North Korea fires long-range ballistic missile into sea

By Eunice Kim/ VOA News

SEOUL, SOUTH KOREA —  North Korea has fired a long-range ballistic missile into waters off its east coast, South Korean and Japanese authorities said Saturday, in what is the nuclear-armed state’s second provocative missile fire this year.

According to South Korea’s Joint Chiefs of Staff, the ballistic missile is suspected to be a long-range missile that was launched from the Sunan area near the capital, Pyongyang, at 5:22 p.m. local time.

The military is analyzing the launch’s specifications, such as flight distance, altitude and speed.

Japan’s Defense Ministry characterized the missile as an “ICBM-class” missile that flew for more than an hour before landing some 200 kilometers west of Hokkaido’s Oshima Island. Likely fired in a lofted trajectory, it put the missile’s top altitude at 5,700 kilometers and the distance at 900 kilometers, landing within Japan’s exclusive economic zone.

Saturday’s missile fire follows a warning issued by North Korea’s Foreign Ministry, that U.S.-planned actions, including 20 joint military exercises with South Korea this year, would again plunge the Korean Peninsula “into the grave vortex of escalating tension.”
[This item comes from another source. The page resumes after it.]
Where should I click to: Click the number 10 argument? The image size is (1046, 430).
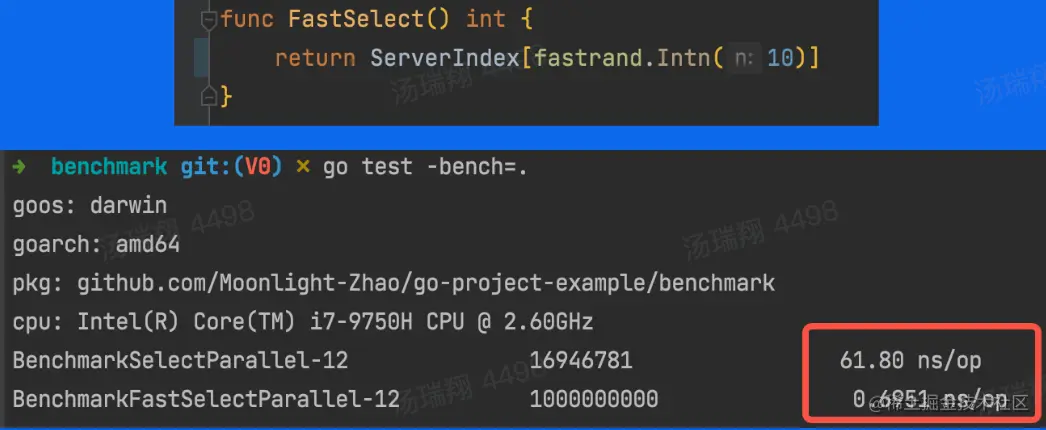pyautogui.click(x=781, y=59)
In its statement, posted on state media Korean Central News Agency on Friday, it also blasted Washington for “coercively convoking” a United Nations Security Council meeting “to take issue with [North Korea’s] right to self-defense.”

The Security Council had convened a closed-door meeting in New York on Thursday afternoon to discuss North Korea and nonproliferation, according to its website.

Though little is known of the contents of that meeting, U.S. Ambassador Linda Thomas-Greenfield tweeted that a “candid discussion” was had on North Korea’s “unlawful WMD [weapons of mass destruction] and ballistic missile advancements. The Council cannot stay silent in the face of the growing threat,” she added.

Among those briefing meeting participants was International Atomic Energy Agency Director General Rafael Grossi. He tweeted Friday, “The DPRK’s nuclear activities continue to be a cause for serious concern… @IAEAorg continues to maintain its enhanced readiness to play its essential role in verifying North Korea’s nuclear programme.”

DPRK is the acronym for North Korea’s official name, the Democratic People’s Republic of Korea.

The last ballistic fire by North Korea, Jan. 1, was a short-range missile.